— YOUR GOAL —
Copy out, exactly, the first line of the entries below and every line after it through the one containing "BOEKINGEN (79, 405)".
[[ DATA FOR REVIEW open ]]
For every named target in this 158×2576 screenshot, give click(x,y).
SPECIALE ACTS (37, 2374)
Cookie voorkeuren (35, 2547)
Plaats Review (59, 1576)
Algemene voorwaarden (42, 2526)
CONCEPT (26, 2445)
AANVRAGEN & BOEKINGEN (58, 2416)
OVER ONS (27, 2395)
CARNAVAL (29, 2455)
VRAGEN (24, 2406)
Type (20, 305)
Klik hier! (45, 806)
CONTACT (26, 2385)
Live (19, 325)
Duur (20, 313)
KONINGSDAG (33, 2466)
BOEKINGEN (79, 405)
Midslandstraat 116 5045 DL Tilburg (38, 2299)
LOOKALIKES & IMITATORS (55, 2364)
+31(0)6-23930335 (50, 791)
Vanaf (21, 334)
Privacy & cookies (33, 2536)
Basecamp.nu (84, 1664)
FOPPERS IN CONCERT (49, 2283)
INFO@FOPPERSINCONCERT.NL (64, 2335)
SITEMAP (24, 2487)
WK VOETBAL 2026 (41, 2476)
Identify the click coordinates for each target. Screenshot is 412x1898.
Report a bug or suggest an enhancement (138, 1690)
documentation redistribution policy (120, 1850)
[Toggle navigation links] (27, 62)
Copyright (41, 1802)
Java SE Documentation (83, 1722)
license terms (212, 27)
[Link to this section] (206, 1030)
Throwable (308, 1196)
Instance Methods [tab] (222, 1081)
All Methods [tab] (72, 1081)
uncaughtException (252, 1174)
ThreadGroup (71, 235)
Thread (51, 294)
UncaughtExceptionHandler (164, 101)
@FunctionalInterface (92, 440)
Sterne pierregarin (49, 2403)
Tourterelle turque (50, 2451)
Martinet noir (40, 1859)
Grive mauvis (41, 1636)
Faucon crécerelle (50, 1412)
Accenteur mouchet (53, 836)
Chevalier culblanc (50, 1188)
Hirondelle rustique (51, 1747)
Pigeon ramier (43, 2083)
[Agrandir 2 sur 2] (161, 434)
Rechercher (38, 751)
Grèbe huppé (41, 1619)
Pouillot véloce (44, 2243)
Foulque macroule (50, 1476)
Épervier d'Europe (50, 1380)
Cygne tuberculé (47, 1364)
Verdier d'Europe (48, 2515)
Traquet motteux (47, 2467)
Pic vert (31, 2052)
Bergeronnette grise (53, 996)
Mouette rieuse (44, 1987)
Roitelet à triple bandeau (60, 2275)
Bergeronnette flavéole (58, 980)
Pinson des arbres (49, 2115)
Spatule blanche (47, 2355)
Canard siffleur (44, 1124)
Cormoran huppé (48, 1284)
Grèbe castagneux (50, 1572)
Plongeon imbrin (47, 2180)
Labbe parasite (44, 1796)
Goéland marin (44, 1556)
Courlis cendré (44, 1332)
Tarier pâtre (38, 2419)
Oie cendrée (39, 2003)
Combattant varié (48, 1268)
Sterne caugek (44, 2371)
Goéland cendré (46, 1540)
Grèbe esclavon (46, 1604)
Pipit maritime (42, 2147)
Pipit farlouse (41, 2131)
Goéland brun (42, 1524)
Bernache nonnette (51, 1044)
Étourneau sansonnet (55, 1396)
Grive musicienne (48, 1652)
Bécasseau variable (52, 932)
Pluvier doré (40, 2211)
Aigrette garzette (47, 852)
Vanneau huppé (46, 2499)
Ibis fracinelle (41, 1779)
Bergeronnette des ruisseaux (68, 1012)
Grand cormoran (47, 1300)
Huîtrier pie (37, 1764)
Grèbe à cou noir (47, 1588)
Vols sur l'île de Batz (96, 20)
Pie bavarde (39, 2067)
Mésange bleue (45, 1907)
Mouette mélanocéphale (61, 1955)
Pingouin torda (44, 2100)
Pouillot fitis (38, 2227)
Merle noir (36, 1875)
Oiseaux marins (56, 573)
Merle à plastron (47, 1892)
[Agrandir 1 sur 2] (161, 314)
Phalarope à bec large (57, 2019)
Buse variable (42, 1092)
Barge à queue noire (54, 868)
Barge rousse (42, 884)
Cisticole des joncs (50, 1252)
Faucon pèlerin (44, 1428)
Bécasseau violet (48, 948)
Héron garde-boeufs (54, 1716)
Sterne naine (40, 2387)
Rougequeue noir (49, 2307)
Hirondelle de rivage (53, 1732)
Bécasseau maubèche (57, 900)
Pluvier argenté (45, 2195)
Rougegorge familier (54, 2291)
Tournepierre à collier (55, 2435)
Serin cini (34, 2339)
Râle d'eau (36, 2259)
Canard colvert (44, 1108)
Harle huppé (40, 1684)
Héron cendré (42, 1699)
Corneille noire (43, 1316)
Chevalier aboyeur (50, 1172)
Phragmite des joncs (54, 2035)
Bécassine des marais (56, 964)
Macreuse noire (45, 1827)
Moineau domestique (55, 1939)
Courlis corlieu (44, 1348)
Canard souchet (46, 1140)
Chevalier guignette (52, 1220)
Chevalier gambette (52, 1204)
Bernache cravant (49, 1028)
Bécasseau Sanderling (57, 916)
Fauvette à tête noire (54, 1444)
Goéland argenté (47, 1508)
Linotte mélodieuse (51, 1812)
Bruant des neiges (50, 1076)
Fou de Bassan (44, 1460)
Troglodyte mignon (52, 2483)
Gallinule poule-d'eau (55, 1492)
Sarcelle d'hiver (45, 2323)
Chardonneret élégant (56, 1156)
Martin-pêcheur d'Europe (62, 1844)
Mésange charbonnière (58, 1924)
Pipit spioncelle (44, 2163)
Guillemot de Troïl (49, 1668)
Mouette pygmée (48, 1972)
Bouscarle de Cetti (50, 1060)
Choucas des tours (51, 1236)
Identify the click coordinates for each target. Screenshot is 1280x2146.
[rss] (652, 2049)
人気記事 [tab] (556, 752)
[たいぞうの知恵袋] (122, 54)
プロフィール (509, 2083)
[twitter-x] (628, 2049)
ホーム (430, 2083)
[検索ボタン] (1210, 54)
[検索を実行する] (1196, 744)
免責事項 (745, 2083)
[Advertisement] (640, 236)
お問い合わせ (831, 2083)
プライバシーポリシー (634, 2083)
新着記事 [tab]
[[ DATA FOR REVIEW closed ]]
— SOLUTION FOR THIS PROBLEM —
For every named target in this 158×2576 screenshot, give click(x,y).
SPECIALE ACTS (37, 2374)
Cookie voorkeuren (35, 2547)
Plaats Review (59, 1576)
Algemene voorwaarden (42, 2526)
CONCEPT (26, 2445)
AANVRAGEN & BOEKINGEN (58, 2416)
OVER ONS (27, 2395)
CARNAVAL (29, 2455)
VRAGEN (24, 2406)
Type (20, 305)
Klik hier! (45, 806)
CONTACT (26, 2385)
Live (19, 325)
Duur (20, 313)
KONINGSDAG (33, 2466)
BOEKINGEN (79, 405)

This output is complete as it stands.